Jo Cork is a dancer and maker based in London. She has danced in works by Lea Anderson and Frauke Requardt, Elizabeth Streb, Kate Jackson, Ruth Tyson-Jones, Fleur Darkin and Gary Clarke, amongst others, and has made work for Liverpool’s LEAP Dance Festival and Ludus Dance Cuts. After a period dancing with Temporeare Theatre in Berlin, lead by former Bolshoi dancer Alexey Kononov, Jo moved to London, working with London Symphony Orchestra’s Collectives and Curiosities, Tempered Body Dance Theatre and House of O’Dwyer before joining the artistic community at Chisenhale Dance Space where she continues to develop her artistic practice.

In 2016, she became choreographer for Studio for Electronic Theatre, a company specialising in digital interaction in performance. Her practice has come to involve film-making and dance performance with digital interaction and her dance film work has been screened across the UK, in the USA, South America, across Europe and in Asia at numerous international events and festivals. She won an international award for Best Film in category with her film, Sensate. She is currently developing her next work in partnership with London College of Music.

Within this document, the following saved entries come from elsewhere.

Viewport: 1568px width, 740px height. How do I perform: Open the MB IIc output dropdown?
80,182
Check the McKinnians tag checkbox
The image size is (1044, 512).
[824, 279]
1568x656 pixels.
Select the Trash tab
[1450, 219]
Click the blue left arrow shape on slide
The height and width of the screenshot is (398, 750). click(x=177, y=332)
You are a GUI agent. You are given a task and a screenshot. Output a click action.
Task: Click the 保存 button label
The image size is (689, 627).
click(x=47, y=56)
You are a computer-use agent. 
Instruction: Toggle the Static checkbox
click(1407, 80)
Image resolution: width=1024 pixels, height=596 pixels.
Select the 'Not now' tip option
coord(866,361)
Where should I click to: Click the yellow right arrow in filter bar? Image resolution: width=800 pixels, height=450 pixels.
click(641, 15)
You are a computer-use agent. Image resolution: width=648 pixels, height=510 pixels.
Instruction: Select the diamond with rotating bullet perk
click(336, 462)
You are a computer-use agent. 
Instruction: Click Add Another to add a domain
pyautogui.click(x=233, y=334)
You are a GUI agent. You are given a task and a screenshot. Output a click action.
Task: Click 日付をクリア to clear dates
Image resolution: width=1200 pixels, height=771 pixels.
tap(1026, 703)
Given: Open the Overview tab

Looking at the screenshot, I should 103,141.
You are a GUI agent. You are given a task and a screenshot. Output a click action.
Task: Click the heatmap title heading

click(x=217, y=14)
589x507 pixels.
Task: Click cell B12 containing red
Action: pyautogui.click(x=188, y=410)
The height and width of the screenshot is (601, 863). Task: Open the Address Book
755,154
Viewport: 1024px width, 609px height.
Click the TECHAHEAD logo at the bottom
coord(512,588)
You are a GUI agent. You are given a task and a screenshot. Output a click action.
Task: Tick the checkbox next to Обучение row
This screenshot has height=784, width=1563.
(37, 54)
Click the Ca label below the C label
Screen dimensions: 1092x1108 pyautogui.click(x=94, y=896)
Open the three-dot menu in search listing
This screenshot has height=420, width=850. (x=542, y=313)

Alongside performing and choreographing, Jo has practiced in dance in health and has worked extensively as a free-lance teacher in the community, schools and youth dance programmes. She is also a fully qualified, and SMA registered, sports and remedial massage therapist.

Class Description

These classes are open to all and warmly welcome students to enjoy practice at their own level, however some experience of dance is recommended. Classes will begin with exercises and tasks to ground and centre the body before building into increasingly dynamic sequences and travelling combinations that will develop coordination and physical awareness of the space and our bodies within it. With an emphasis on dancing from the inside out, the classes intend to open up students to new movement vocabulary and to develop technique and skills with control and expression, with an encouragement for students’ individual and personal interpretation within the movement.